Заметив молодого господина, он сдернул с головы капюшон, склонил голову, не поднимая глаз, и побрел дальше, не надевая на всякий случай капюшона, — а вдруг господин строгий, вдруг обидится? Сколько же ему, — подумал Феликс, — лет сорок? Сколько лет рабского беспросветного труда превращают здоровое тельце ребенка в такое скрюченное чучело? А и оно ловит жадно солнечный свет, тоже жаждет счастья — глотка прокисшего вина, куска прогорклого свиного сала, да просто весеннего денька потеплей, понарядней?

Потомки будут судить о нас по Праксителю, — подумалось ему. Они решат, что все мы были безупречными двадцатилетними красавцами, мы строили прекрасные храмы, сочиняли великие поэмы, а остальное — грязь под ногами, неприметная и ненужная. Но сколько, сколько таких корявых рабов — плотских, а не духовных — на одну мраморную статую? Тысяча, десять тысяч, сто?

И что может сделать он, Феликс, чтобы этим несчастным помочь? Он же не Мутиллий, чтобы их просто не замечать… Наверное, научиться выводить сокрытые частицы света — на свет. Раскрыть для себя эти тайны, чтобы однажды поделиться ими с остальными, облагодетельствовать человечество, насколько оно сможет и захочет его понять. И для этого он идет сейчас в загородное святилище Аристарха.

Идти было недалеко, к маленькому домику в стороне от дороги, за строем платанов. С виду было не понять, что это вообще за дом: для лачуги бедняка слишком опрятен, для загородного поместья слишком мал. Внутри всё было устроено не без сдержанной роскоши: стены расписаны египетскими божествами и геометрическими узорами, в небольшом имплювии мраморная статуя Венеры, а прямо перед ним, на столе — большая чаша с непонятным напитком, который раб немедленно предложил Феликсу скорее жестами, нежели словами. Питье отдавало горькими травами и оказалось терпким неразбавленным вином с примесями, такого Феликс никогда прежде не пил. Он хотел было поставить назад чашу после двух-трех глотков, но раб скорчил уморительно трагическую рожу и, произнеся одно только слово «таинство», своей рукой задержал чашу у губ Феликса.

Отчего бы и не допить? Пожалуй, глоток доброго вина ровно то, что ему сейчас нужно, неразбавленного вина, на скифский манер… В голове толи зашумело, толи, наоборот, прояснилось — фигуры на штукатурке как будто стали оживать, а может быть, это дрожало пламя двух светильников на трехногих поставках. Птицеголовые божества будто бы начинали клонить голову, вот этот, с длинным крючковатым клювом Ибиса — видимо, Тот, а напротив него еще один, с головой сокола… и как бишь его зовут?[68]

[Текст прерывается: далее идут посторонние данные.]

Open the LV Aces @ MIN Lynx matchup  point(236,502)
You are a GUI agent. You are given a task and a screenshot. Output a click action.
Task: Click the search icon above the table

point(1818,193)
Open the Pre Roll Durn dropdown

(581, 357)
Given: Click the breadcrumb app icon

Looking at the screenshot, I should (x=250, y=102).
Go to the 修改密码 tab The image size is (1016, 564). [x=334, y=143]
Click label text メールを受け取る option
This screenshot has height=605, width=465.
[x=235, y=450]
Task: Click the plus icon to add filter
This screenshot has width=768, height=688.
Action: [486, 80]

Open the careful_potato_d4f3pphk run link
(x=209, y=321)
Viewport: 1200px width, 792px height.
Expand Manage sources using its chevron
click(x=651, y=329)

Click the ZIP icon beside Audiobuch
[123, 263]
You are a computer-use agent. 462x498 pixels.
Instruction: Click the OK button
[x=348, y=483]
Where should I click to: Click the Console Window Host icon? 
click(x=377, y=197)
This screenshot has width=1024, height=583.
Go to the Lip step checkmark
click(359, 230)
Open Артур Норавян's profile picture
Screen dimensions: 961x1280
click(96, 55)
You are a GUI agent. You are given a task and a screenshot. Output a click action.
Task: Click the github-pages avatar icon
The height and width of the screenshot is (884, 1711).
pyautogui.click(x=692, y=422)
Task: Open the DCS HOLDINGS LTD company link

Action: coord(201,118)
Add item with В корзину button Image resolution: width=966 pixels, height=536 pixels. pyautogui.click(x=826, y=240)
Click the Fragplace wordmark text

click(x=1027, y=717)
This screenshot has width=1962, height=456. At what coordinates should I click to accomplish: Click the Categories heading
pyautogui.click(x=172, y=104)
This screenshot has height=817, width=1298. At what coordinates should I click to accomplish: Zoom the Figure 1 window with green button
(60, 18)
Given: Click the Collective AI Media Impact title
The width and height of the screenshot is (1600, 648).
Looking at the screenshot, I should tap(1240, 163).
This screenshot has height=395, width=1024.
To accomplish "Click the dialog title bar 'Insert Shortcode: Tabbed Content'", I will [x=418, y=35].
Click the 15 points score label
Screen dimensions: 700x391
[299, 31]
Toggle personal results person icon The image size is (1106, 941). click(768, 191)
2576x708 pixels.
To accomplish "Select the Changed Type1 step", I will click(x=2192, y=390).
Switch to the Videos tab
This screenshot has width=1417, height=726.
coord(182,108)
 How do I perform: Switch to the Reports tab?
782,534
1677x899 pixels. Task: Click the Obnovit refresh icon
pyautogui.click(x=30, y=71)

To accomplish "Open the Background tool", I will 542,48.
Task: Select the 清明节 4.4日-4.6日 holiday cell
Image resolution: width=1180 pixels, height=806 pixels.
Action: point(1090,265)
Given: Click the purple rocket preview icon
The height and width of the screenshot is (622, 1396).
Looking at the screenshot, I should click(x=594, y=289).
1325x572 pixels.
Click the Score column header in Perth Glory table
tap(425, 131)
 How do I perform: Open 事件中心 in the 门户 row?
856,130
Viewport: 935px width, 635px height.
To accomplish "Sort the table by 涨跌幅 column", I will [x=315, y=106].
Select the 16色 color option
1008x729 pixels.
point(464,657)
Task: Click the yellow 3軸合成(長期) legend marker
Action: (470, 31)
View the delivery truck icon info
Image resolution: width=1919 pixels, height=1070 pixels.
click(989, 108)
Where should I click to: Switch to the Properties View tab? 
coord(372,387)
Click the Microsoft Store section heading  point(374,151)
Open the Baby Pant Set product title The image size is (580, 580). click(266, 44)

Сознание как будто раздвоилось: одна половина Феликса беседовала с египетскими богами, вспоминала их имена, старалась припомнить, что там было сказано в записке про частицы света, а другая ужасалась своему падению: языческое святилище, дурманящий напиток, невнятный раб в качестве проводника — да разве это подобает христианину? Что скажет Констант… и тут же первая половина возражала второй, что Констант в любом случае оскорблен, и что его мнение по любому вопросу вообще всем давно известно, и что познание добра и зла невозможно без отказа от привычных навязанных образцов… А вот и огромная змея, здесь, на стене, ползет, извиваясь, перед древом, и некий заяц не то кот с огромным ножом собирается порезать его на куски — как повар Дав. Для праздничного угощения, наверное.

вернуться

[68]

Египтяне часто изображали своих богов со звериными и птичьими головами: Тота — с головой ибиса, Гора — сокола и т. д.